DEAR ABBY: My husband and I are expecting our first child in two months. I have been reading parent and child safety books, and several topics have come up that concern me.
My in-laws live in an old house that appears to be structurally unsafe. It has unusually steep stairwells, peeling paint on the walls that I fear may be lead-based -- and over all, the place is filthy. They also have a dog who has a history of biting people -- myself and my husband included.
Once, a few years ago, my husband and I stayed in a motel rather than with them, and we still haven't heard the end of it!
I am concerned for our child's safety. Is there a nice way of telling my in-laws that we will not be bringing our new baby to their home for visits? (Please don't use my name or location. I have enough grief from my mother-in-law as it is.) -- DISTRESSED FIRST-TIME MOM
DEAR DISTRESSED: There is no "nice" way to tell your in-laws that their house is a health hazard and their beloved pet is a menace. Express your concerns, advise them of your decision, and don't back down.
Your baby's welfare must come first -- and it's your responsibility as parents to protect your child. Invite them to visit the baby in YOUR home -- sans the dog.

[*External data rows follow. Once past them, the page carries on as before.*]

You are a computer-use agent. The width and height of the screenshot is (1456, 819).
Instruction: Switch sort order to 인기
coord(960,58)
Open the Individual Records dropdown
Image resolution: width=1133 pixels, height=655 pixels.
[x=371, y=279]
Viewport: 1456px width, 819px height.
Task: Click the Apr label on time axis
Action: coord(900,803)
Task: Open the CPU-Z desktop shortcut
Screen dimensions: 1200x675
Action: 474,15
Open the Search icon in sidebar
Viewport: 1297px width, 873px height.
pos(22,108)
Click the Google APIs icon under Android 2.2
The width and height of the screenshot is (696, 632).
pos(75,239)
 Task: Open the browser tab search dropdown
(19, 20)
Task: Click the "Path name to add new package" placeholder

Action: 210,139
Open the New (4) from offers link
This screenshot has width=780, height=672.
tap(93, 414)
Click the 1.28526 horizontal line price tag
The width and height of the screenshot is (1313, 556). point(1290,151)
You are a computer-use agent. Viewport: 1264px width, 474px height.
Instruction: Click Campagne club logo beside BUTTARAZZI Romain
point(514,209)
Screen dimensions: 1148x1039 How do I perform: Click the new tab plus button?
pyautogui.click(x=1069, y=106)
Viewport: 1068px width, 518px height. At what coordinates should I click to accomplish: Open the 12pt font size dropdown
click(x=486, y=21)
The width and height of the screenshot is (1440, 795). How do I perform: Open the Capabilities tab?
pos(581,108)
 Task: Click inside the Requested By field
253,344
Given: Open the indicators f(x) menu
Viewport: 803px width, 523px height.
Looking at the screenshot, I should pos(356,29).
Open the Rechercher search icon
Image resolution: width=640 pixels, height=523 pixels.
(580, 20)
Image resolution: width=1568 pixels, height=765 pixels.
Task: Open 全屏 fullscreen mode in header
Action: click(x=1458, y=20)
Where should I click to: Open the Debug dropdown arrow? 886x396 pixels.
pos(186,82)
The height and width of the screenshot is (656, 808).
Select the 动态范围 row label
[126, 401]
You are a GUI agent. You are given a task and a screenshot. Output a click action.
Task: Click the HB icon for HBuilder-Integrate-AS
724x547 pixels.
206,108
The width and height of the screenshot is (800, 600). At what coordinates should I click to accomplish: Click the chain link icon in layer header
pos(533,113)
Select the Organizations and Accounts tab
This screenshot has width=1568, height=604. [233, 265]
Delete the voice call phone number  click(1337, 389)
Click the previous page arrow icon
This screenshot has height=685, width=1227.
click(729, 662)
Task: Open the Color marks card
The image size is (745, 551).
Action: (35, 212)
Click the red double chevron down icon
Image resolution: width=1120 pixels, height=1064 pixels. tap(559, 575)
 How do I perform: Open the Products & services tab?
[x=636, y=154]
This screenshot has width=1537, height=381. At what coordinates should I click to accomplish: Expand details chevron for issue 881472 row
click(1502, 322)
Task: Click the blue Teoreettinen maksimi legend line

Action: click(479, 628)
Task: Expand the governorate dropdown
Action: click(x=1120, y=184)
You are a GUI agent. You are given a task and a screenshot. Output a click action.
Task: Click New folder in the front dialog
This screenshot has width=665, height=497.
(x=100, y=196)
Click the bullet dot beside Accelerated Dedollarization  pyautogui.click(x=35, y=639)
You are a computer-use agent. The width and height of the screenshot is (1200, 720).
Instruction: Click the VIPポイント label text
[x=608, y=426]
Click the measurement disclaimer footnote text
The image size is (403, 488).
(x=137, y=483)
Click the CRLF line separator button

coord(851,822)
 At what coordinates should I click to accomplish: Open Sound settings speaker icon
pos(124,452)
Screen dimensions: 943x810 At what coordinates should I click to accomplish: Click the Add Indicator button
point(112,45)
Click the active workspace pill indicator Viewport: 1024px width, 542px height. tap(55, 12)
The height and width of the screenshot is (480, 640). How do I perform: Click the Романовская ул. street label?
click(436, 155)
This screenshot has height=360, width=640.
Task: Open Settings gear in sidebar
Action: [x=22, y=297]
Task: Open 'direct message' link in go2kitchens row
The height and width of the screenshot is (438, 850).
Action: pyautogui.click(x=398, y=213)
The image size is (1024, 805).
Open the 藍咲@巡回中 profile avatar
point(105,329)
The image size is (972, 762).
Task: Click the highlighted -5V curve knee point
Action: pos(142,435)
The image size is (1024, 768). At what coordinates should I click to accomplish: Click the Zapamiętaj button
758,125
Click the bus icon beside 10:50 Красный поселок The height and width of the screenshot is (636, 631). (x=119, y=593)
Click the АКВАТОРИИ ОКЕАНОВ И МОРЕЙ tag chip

DEAR ABBY: Last year, my husband went into business with a close friend. Since then, he refuses to let me see any financial statements, including the 1099 form used for filing income taxes. He says my wanting to see these records proves I don't trust him.
I love him and want to believe him, but I have my doubts. His partner's wife told me my husband is lying. She says he earns far more than he tells me. I've never seen a payroll stub.
Every week, he gives me money to pay the bills and buy groceries. In turn, I give him "pocket money" for the week -- usually $5 to $10 a day. He says he's glad I take the money because I manage it well.
Abby, why would he lie to me? Shouldn't married people know each other's incomes? -- FEELING UNEASY IN NEW ENGLAND
DEAR FEELING UNEASY: Your husband's reluctance to show you financial statements indicates that he doesn't trust YOU with the knowledge of his true financial status. Of course married couples should know where they stand financially.
Refuse to sign any tax forms unless you have reviewed them and understand them completely. You are as liable as your husband is for any inaccuracies or misinformation. If your husband gives you an argument, consult a lawyer.
DEAR ABBY: I have been sworn to secrecy by my husband's 70-year-old grandmother. She was recently diagnosed with emphysema, and she doesn't want me to tell the family.
I am torn because I think my husband and his family should be emotionally and financially prepared. On the other hand, she swore me to secrecy because she doesn't want to be a burden to the family. Please help. -- PERPLEXED IN COLORADO
DEAR PERPLEXED: It's unfair for you to carry this burden of secrecy. Talk to her doctor and ask him or her to encourage Grandma to tell her family the whole truth now.